Monday, May 07, 2012

Down syndrome at the table

Mekdes and Tigist leaving the orphanage.  For good.


It's been a little over seven months now since our two Ethiopian daughters came home and joined our family.

And if you've read my blog for any length of time then you know my sweet girlies have Down syndrome, which basically amounts to some developmental delays, heart defects, and the desire to give out hugs and kisses to everyone they meet.

I've honestly been surprised to discover that bringing home two adopted children with Trisomy 21 has not been much different (so far) than adopting children without a genetic disorder.  My sons came home at 16 months of age back in 2006, and one of them was not walking yet, and neither boy talked for quite some time.  Both of them have had challenges along the way (learning delays, ADHD, sleep apnea, low stress tolerance).  Apparently early childhood trauma affects brain function--who knew?  (Of course as my girls grow, the cognitive gap will widen, but that's okay too.)
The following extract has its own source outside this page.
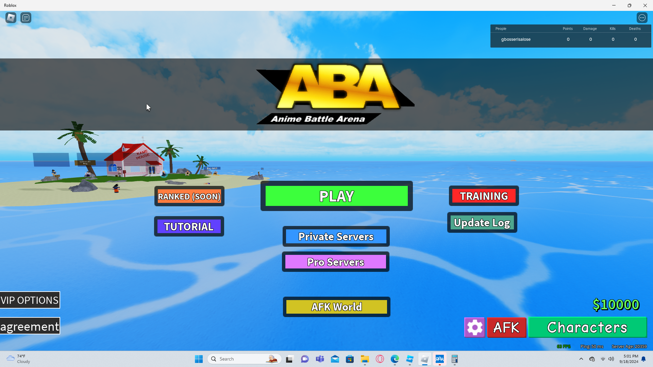View the Update Log

[482, 223]
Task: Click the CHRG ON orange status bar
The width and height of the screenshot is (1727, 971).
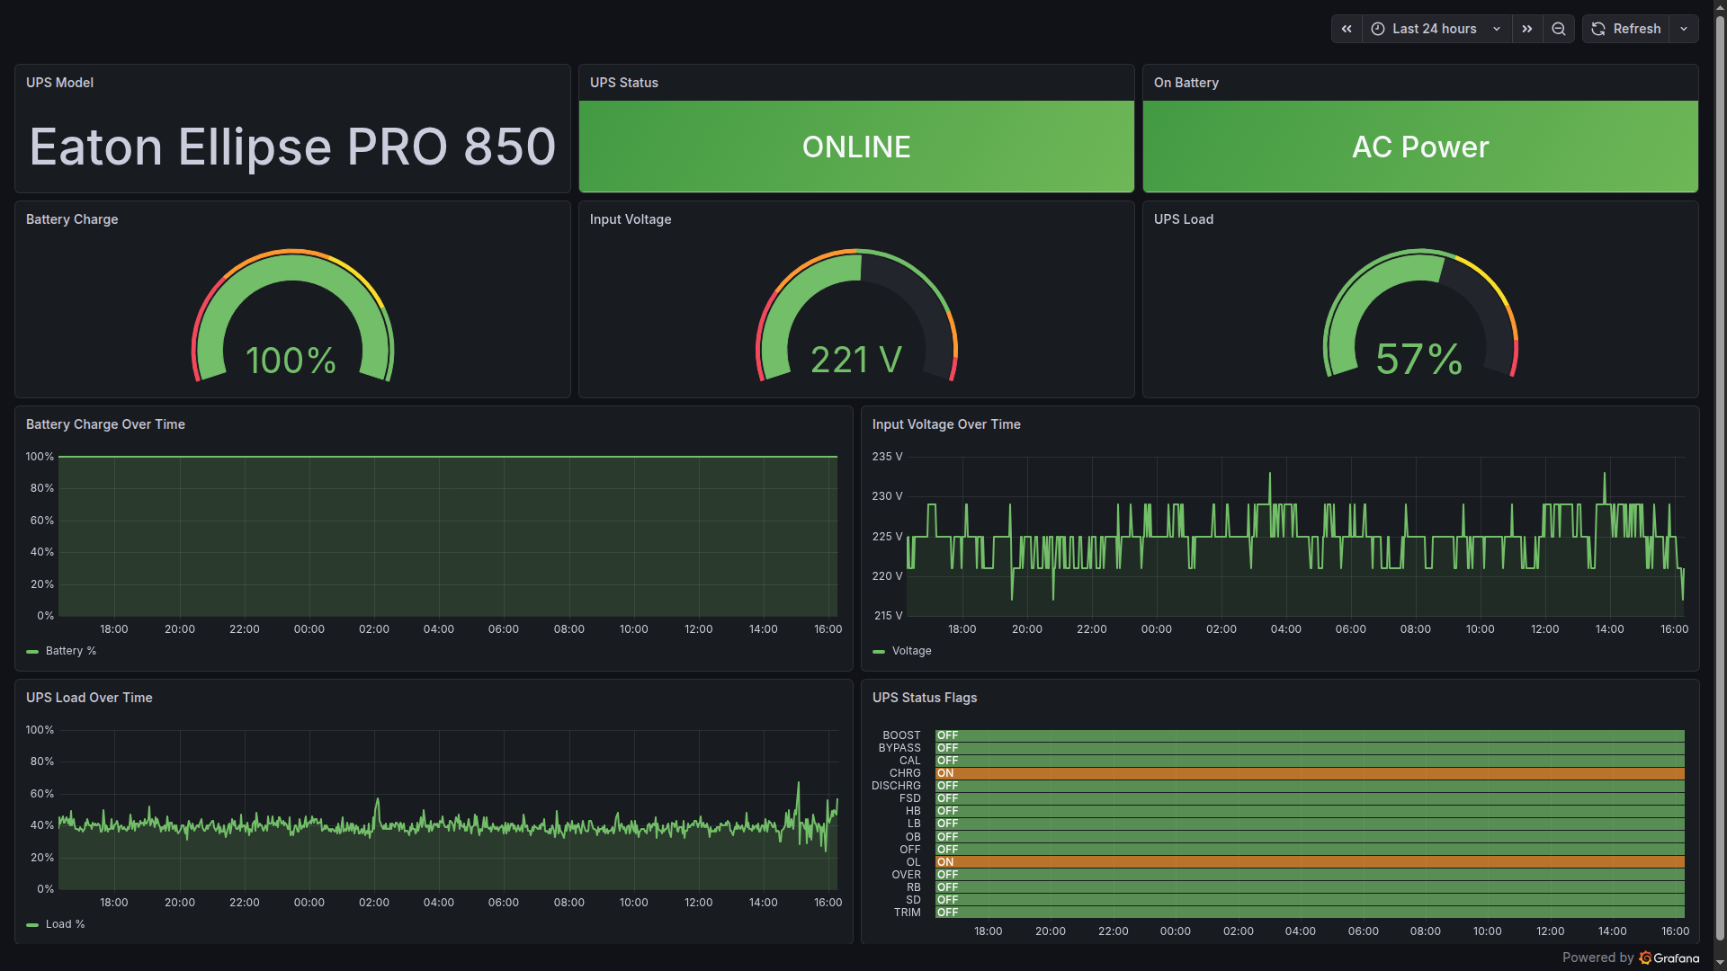Action: tap(1309, 773)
Yet as international adoption has increased in popularity (primarily in Evangelical Christian circles), I've noticed that there remains little focus within the mainstream adoption community on children living with developmental delays.  Yes there is some, but there is disproportionately little.

Why is this voice not being represented?  Is it because we adoptive parents want to believe that if we adopt a neurotypical child, the road will be smooth with no bumps at all?  That our child will assimilate effortlessly into our family?  That lack of nutrition, a revolving door of caregivers and the potential for past abuse and neglect will not manifest itself somehow in our kids from the hard places?

A post-institutionalized child will struggle, no matter how healthy or "typical" they are.  There will be obstacles to overcome and some days will be hard.  You will question what you always thought you knew about parenting as you look at your friends raising their two biological children, because your life is a whole heck of a lot more complicated than it used to be.

Orphan care ought to first and foremost be about speaking out for children in need.  Period.  And the inconvenient truth of it all is that many of these children have Cerebral Palsy...HIV...autism...Hep B...Down syndrome.  And it's true that with every one of these labels comes a set of challenges, medical bills, and sleepless nights. 

But the other inconvenient truth is that "healthy" children have labels too, they're often just hidden.  And these labels don't discriminate between "healthy kids" and the "special needs kids."

They are things like attachment challenged...PTSD...ADHD...traumatized...sexually abused...learning delayed.

When we adopt a child out of an orphanage, we embark on a journey of raising a small person with some big--and unique--needs. 

And that's why I don't understand why voices speaking out for children with genetic disorders or other developmental issues are so underrepresented at conferences and adoption agencies and, quite honestly, at the adoption table in general.  They're informally designated as a small subset of the adoption scene, and interested families are relegated to the category of Saintly Prospective Adoptive Parents.  Who pretty much have to navigate the complex system alone if they want to pursue the adoption of a developmentally delayed child.

Oh how I would love to see workshops and keynote addresses offered that specifically address the dire situation that these most vulnerable of waiting children face, and what you and I can do to help. 

Oh how I wish more people were being armed with information over schmalz, and facts over feel-good rhetoric.  No glossing over challenges or difficulties or the most-asked question "Will your kids need to live with you forever?"  No ignoring the fact that these children may have profound and lifelong needs.

No, it should be told the way it is.  The truth.   

But there would also be a lot of cute anecdotes and why-yes-you-can-adopt-two-children-who-will-have-three-heart-surgeries-within-three-months-of-coming-home-and-live-to-tell-about-it.

Because, simply, that is LIFE. 

And these kids deserve a shot at one.

And this story needs to be told, so even though I'm not a fancy, sought-after presenter on the adoption conference circuit, I will use my small corner of the interwebz to say that if you are considering an international adoption, PLEASE consider adopting a waiting child with medical needs and/or developmental delays.

I have adopted two of them myself.

They both have Down syndrome.

They have both had heart surgery.

One of them has had open heart surgery.

They may live in our home as adults.

Or, they may not.

They have some developmental delays.

But they are developing.

They are so sweet.

And they are so stubborn.

And they are children.  Created in God's image.  Relinquished by birth mothers who could and/or chose not to parent.  Which meant that they lived in an orphanage for two years and that they needed a family.  Both precious girls were at incredibly high risk for abuse and neglect--and will be throughout their lives. 

But they are safe now. 

And I want other children to find safety too.

So please remember that these kids matter, and make room at the adoption table for orphans with developmental delays.  Lives are depending on it.